Jesus called everyone friend. He did not change his style of interaction to suit the company or situation. He was himself, consistently friendly, and hence he provided the best environment for acceptance. And if he was rejected, he had no doubt that it was for himself and not for the illusionary image he had striven to portray. And even in rejection, he was consistently kind and friendly. What a person!
How many of us create our enemies? How many of us are like poor Judas, who was so afraid to be linked with a cause that failed, that he failed to recognise he was with the successful venture of his life. Instead he left it to align himself with the greatest social and religious fiasco of his age. His fear of failure was so intense that he looked with suspicion at any group with which he aligned himself. He saw strength and called it cowardice. He was the most educated and quite possibly the most intelligent of all the apostles--yet he saw white and called it black!
How many of us are prepared to die for our illusions and when reality is forced onto us, as indeed it must be for our growth, do we reject it, preferring to fulfil our own prophecies? It takes courage to turn around in the midst of the web of our own weaving, and painfully adopt an attitude of responsiveness to truth.
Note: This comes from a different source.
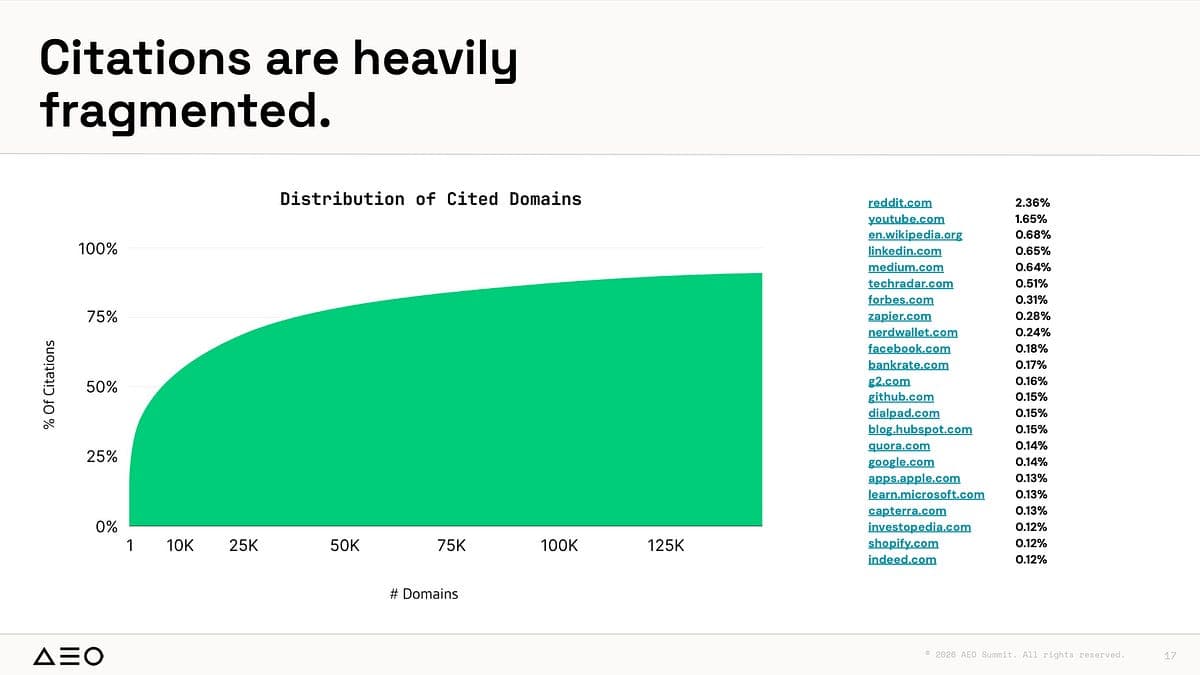The width and height of the screenshot is (1200, 675).
Task: Open the zapier.com link
Action: pyautogui.click(x=899, y=316)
Social psychologists, Snyder, Tanke and Berscheid (1977) conducted a simple experiment which provides a simple example of the self-fulfilling prophecy. Male subjects were asked to have a telephone conversation with a female stranger, whose photograph they had been shown. The photograph indicated that the woman was either very attractive or unattractive (the pictures were assigned at random, and were not really the pictures of the women the men were talking to). Not only were the men more animated and enthusiastic when talking to 'attractive' women, but the behaviour of the women also changed as a function of whether the man they were talking to thought they were attractive. The women, as it happened, did not know what the men had been told about them. Even in the space of a five minute conversation, the man's impression influenced not only his own behaviour, but also that of his partner.
Do we approach others free from anticipatory biases? Do we approach others as Jesus did, hailing them as friend, having such belief and confidence in them so as to markedly increase the possibility of them treating us in a similar manner? Or do we protect ourselves so much from imagined hurts of rejection that we aid and abet its eventuality? Of course approaching others as friend is a risky process. Jesus is a living example of the sadness involved, as indeed he is a living example of the converse.
Reference: V. Callan, C. Gallois, & P. Noller (1986). "Social Psychology."